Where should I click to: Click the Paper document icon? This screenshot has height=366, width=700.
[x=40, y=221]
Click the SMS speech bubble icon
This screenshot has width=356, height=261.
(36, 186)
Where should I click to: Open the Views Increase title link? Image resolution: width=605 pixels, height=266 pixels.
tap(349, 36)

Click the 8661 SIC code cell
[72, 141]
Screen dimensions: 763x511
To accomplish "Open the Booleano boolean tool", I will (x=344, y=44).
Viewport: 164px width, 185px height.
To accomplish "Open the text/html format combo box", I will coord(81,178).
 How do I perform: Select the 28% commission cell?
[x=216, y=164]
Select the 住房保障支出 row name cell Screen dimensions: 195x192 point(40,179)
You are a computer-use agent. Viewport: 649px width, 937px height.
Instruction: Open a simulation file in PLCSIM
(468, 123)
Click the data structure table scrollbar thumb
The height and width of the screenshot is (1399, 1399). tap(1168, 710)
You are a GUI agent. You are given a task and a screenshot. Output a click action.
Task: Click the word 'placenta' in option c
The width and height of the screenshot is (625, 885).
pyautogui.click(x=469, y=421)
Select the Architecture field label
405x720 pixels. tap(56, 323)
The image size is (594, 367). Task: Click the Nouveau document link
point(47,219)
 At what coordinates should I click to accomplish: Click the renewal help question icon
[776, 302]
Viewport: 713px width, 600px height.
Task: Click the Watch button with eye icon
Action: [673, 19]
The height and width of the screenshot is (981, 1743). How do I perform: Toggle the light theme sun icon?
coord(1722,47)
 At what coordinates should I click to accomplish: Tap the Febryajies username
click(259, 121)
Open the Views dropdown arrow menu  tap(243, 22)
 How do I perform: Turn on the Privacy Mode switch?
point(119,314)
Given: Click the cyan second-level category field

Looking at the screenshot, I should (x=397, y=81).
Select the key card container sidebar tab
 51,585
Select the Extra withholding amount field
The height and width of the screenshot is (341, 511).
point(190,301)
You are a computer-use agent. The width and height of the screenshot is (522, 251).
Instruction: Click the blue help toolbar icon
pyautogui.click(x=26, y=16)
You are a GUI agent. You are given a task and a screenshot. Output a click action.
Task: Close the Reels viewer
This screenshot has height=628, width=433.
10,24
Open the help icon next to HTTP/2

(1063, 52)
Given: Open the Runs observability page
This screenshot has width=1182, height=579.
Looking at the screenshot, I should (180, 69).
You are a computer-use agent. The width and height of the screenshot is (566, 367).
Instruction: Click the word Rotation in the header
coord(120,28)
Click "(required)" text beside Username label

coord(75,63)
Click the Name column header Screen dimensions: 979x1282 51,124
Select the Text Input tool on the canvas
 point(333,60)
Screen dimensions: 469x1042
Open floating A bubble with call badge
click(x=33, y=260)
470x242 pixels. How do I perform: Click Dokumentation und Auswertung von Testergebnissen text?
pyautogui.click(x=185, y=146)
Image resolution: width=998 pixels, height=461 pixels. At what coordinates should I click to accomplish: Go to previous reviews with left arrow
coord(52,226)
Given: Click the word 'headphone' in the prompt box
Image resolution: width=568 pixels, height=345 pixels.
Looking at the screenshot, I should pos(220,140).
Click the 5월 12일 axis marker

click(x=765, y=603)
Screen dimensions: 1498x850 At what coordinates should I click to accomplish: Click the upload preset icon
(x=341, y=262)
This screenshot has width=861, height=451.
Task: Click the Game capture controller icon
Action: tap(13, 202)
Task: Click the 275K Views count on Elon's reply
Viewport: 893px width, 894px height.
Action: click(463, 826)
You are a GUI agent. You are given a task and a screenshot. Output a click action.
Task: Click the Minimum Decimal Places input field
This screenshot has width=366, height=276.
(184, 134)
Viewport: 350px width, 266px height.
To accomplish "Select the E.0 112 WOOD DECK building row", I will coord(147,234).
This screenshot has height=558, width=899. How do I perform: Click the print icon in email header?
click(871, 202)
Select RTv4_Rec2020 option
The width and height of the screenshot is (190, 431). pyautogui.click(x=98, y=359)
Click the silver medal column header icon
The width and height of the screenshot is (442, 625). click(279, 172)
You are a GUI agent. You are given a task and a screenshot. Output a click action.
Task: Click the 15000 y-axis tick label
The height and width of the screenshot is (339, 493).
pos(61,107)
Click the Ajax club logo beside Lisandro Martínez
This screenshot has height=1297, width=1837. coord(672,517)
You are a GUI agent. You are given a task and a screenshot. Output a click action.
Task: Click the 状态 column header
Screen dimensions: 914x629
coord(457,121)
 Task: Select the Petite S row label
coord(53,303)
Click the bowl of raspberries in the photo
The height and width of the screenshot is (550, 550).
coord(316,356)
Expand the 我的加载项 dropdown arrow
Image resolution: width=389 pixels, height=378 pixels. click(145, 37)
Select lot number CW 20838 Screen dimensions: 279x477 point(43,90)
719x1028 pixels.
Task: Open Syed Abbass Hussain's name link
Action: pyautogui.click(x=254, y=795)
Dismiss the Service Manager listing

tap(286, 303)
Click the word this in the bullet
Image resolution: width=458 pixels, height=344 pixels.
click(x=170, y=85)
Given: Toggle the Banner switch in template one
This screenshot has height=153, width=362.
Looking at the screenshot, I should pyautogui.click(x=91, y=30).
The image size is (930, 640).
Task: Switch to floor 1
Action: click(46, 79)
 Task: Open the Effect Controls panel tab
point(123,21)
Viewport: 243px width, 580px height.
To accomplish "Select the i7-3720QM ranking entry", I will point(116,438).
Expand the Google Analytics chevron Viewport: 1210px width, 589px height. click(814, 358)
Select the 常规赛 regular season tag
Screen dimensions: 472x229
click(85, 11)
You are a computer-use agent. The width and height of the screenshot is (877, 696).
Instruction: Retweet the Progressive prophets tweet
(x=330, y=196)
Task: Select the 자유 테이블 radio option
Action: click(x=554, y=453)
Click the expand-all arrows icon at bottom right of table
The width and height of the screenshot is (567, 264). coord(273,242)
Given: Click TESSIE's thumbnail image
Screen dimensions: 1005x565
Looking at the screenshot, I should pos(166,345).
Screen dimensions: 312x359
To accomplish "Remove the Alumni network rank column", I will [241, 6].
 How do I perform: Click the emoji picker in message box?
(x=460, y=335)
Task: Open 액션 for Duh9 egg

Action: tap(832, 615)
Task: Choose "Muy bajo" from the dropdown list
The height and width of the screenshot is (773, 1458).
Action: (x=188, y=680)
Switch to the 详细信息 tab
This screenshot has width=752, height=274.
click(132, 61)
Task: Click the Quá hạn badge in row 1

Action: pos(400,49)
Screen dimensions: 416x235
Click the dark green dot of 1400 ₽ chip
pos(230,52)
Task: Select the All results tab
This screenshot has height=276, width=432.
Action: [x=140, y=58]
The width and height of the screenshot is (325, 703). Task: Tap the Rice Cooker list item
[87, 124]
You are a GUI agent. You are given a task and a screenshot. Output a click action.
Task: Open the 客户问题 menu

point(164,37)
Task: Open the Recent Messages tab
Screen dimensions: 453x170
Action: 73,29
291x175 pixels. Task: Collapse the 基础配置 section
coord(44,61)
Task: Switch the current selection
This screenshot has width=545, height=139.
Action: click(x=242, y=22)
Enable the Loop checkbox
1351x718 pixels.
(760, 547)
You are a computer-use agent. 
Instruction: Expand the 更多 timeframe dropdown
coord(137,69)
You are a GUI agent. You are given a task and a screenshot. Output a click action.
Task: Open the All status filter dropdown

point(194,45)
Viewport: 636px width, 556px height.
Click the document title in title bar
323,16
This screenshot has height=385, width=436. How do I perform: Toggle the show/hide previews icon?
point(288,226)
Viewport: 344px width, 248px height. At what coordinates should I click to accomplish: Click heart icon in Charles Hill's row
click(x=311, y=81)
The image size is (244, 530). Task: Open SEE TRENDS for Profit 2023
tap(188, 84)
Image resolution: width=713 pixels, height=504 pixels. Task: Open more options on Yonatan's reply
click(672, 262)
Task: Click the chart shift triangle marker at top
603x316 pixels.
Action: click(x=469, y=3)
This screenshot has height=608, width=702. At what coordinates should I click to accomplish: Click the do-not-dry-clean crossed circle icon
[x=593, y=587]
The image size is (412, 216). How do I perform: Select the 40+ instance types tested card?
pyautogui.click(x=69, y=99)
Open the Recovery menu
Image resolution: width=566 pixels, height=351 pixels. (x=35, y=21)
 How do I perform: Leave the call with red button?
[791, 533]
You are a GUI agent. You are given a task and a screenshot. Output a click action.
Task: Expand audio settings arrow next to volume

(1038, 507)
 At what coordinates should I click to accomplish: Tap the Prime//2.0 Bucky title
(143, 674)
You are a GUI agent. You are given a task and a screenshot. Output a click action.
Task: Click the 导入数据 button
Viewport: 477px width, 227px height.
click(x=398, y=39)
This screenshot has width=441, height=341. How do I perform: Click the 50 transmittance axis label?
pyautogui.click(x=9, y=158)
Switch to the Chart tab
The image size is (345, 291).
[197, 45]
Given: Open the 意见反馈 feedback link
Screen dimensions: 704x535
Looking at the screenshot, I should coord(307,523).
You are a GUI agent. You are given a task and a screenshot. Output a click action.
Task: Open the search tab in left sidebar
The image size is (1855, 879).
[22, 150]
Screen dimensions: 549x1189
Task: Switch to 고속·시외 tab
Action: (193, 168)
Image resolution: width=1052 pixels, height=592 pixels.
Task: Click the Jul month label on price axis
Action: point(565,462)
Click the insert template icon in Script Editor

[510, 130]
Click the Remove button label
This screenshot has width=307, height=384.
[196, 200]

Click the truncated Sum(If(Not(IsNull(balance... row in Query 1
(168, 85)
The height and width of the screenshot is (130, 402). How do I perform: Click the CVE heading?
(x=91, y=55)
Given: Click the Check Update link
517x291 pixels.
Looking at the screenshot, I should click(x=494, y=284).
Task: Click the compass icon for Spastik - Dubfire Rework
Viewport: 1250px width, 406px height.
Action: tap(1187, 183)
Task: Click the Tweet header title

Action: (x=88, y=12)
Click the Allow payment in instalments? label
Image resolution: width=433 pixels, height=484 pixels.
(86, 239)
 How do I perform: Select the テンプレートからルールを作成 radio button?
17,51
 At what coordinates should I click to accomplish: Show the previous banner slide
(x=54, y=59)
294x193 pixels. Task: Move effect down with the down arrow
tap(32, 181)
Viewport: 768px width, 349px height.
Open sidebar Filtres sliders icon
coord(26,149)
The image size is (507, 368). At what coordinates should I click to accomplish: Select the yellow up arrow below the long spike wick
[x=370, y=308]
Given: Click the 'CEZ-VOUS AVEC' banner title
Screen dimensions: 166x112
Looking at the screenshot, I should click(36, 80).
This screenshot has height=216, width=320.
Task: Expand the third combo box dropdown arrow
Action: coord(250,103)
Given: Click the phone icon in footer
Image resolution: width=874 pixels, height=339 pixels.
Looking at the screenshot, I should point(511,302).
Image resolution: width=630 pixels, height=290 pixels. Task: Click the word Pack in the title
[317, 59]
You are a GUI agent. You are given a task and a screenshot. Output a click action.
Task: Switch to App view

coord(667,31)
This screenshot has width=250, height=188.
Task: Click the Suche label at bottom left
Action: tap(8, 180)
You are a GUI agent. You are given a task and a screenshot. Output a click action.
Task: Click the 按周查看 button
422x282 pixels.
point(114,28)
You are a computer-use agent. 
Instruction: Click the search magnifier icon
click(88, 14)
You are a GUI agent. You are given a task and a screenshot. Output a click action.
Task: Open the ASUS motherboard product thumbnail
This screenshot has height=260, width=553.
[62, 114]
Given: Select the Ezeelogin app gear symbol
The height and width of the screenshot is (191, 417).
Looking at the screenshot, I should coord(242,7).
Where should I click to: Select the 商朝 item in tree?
----
YOUR OBJECTIVE :: Taking the entries above, write out exactly the lines starting with the line containing "Select the key card container sidebar tab" and going on through the line containing "Given: Open the Runs observability page", both included, and nothing else.

REPLY TO THE TASK ::
Select the key card container sidebar tab
 51,585
Select the Extra withholding amount field
The height and width of the screenshot is (341, 511).
point(190,301)
You are a computer-use agent. The width and height of the screenshot is (522, 251).
Instruction: Click the blue help toolbar icon
pyautogui.click(x=26, y=16)
You are a GUI agent. You are given a task and a screenshot. Output a click action.
Task: Close the Reels viewer
This screenshot has height=628, width=433.
10,24
Open the help icon next to HTTP/2

(1063, 52)
Given: Open the Runs observability page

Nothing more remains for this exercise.